▸ **EXTRAIT CHOISI**:

______________________________

Par Thierry Chateau
Dans un pays démocratique, la chose publique reste l’affaire de tous, des élus comme des électeurs, et la forme d’administration qui la caractérise est celle qui fait les citoyens participer pleinement à la vie de la cité sous toutes ses formes, à travers ses représentants, eux-mêmes partie prenante de cette administration. C’est le modèle adopté sous nos cieux et il n’est pas, ici, question de le changer radicalement mais plutôt de l’améliorer substantiellement. Evolution, pas révolution.
Le choix de ces représentants du peuple intervient de façon organisée, régulière et systématique de façon à assurer l’alternance mais aussi la stabilité et l’équité. Un choix qui peut avoir plusieurs apparences mais un seul dénominateur : le vote. L’Etat n’est que l’instrument de cette organisation, au service du public, portant d’ailleurs son nom de « service public ». Il s’appuie sur deux leviers : la constitution et les institutions pour gérer le tout. Une administration forte mais juste, surtout soucieuse de respecter son mandat et de répondre aux exigences de la chose publique.
Si l’objectif de la politique est de fédérer cet ensemble institutionnel, la constitution lui donne toute sa substance, sa légitimité. Mais une constitution faite par et pour les hommes, code de conduite sociétal fondamental aux textes législatifs amovibles, soumis aux amendements. Et non pas une doctrine incontestable, un dogme. Constitution et république sont liées naturellement puisque la première peut contribuer à l’organisation de la seconde, notamment par l’encadrement du pouvoir politique.
Les changements dans la constitution sont le propre d’une république dynamique. Les constitutions doivent être sensibles à l’effet du temps. Elles ne sont pas éternelles d’où la question de leur changement, partiel ou définitif. Il peut s’agir de rechercher une plus grande égalité, une meilleure justice ou plus de libertés.

______________________________

▸ **BLOC DE DONNÉES**:
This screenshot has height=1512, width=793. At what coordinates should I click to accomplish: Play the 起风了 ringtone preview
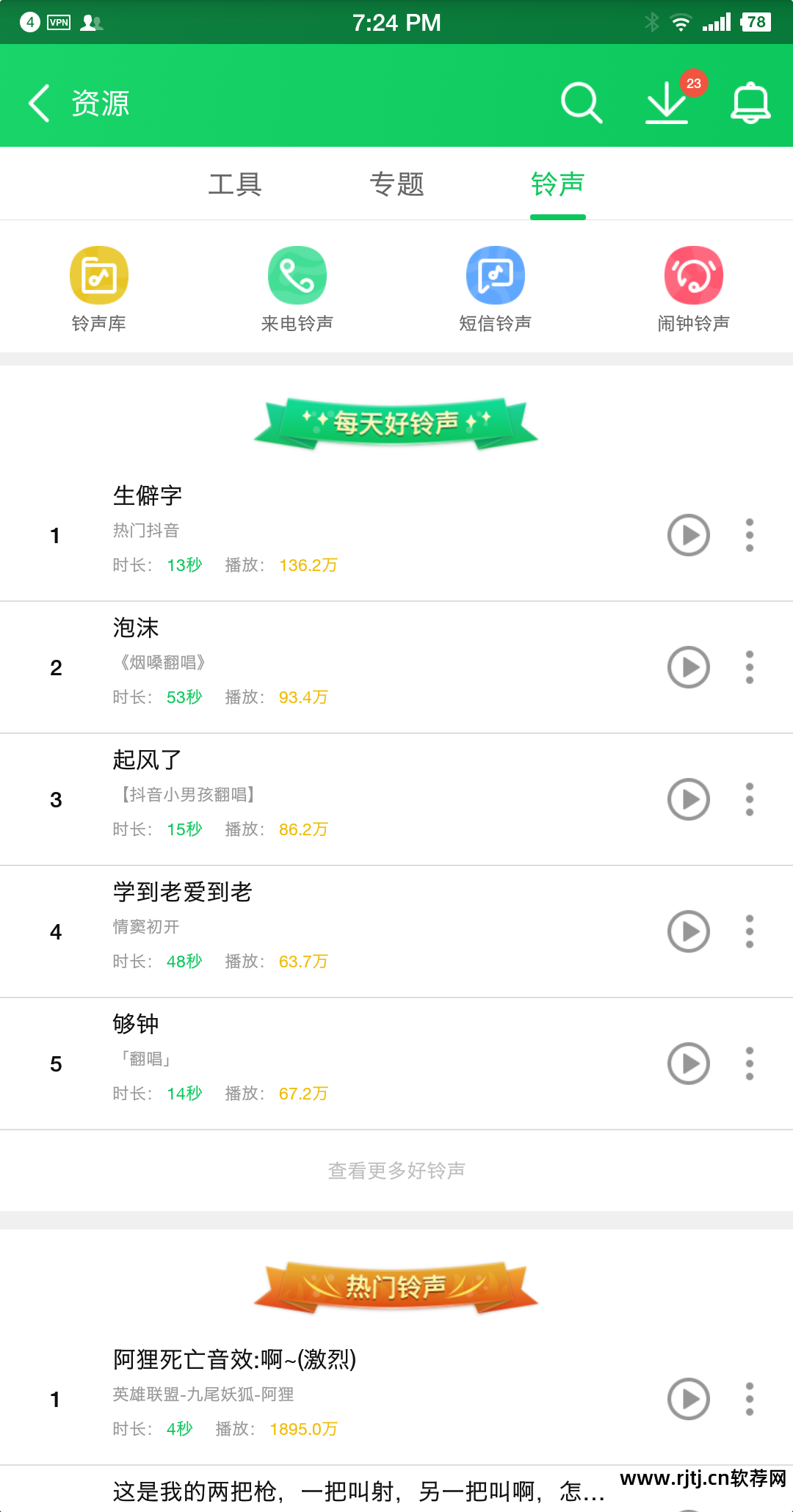click(688, 799)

______________________________

▸ **CONSIGNE A**:
Répondez aux questions suivantes d’après l’extrait choisi.
(i) Quel est le seul dénominateur du choix des représentants du peuple ?
(ii) Sur quels deux leviers l’État s’appuie-t-il ?
(iii) Quels buts peut viser un changement de constitution ?
▸ **CONSIGNE B**: Traduisez en anglais la phrase suivante de l’extrait choisi : « Constitution et république sont liées naturellement puisque la première peut contribuer à l’organisation de la seconde, notamment par l’encadrement du pouvoir politique. »
▸ **CONSIGNE C**: Énumérez ce que, selon l’extrait choisi, le choix des représentants du peuple doit assurer.

▸ **RÉSULTAT A**:
(i) Le vote.
(ii) La constitution et les institutions.
(iii) Une plus grande égalité, une meilleure justice ou plus de libertés.

▸ **RÉSULTAT B**: Constitution and republic are naturally linked, since the former can contribute to the organization of the latter, notably by framing political power.

▸ **RÉSULTAT C**: L’alternance, la stabilité et l’équité.